→ Problem to work on
Render the items below, starting at the line containing "Task: Open the Ожидание ответа step" and ending at the line containing "Action: click(246, 63)", as a Markdown table with the columns Row and Line, leaving out blank lines.

→ Supplied entries
▼

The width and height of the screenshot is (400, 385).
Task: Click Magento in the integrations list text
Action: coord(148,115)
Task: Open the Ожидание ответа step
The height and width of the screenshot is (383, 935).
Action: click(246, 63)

▲
▼

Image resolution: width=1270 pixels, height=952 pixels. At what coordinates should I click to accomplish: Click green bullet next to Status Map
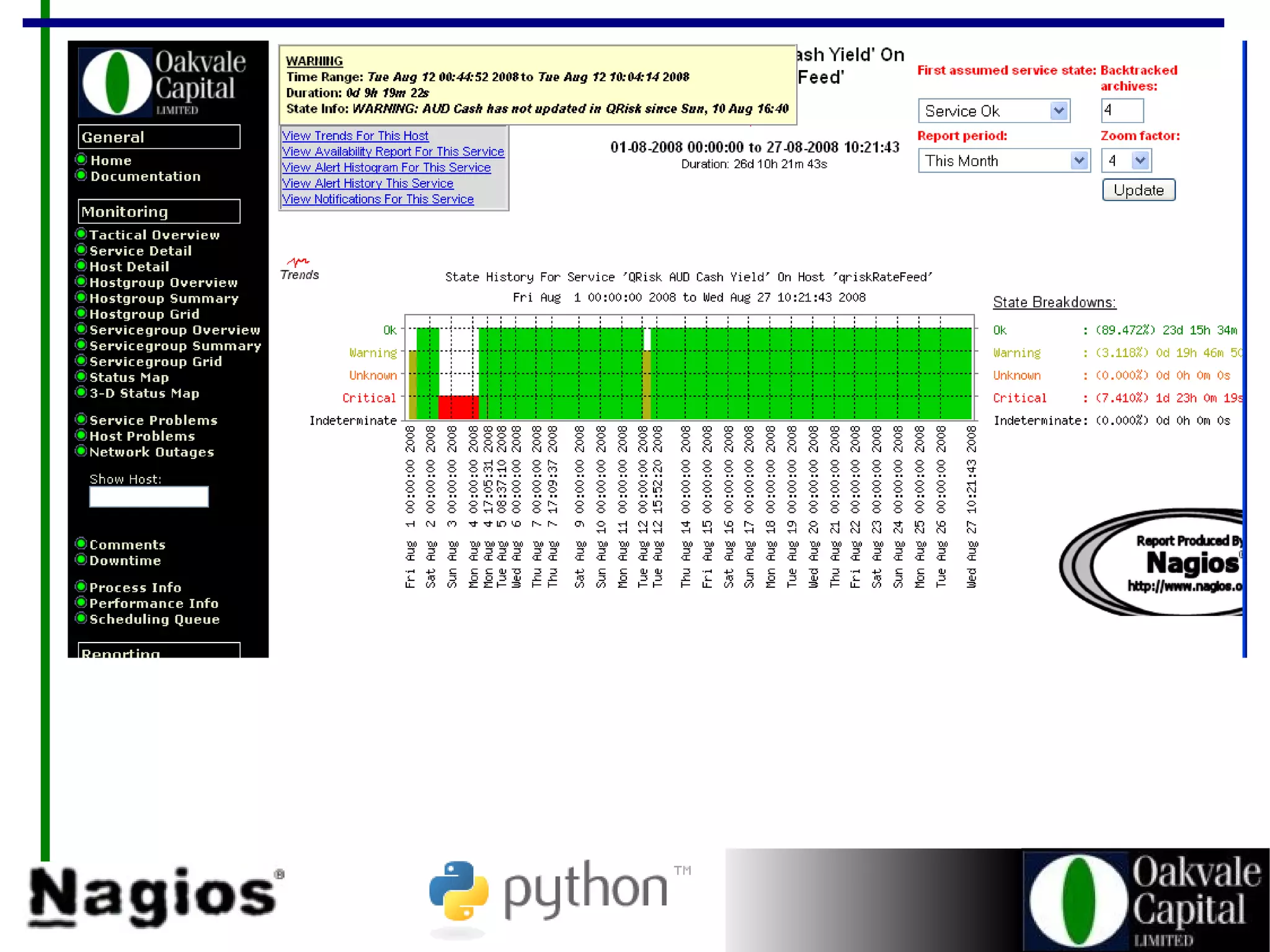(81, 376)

▲

→ In response
| Row | Line |
|---|---|
| 1 | Task: Open the Ожидание ответа step |
| 2 | The height and width of the screenshot is (383, 935). |
| 3 | Action: click(246, 63) |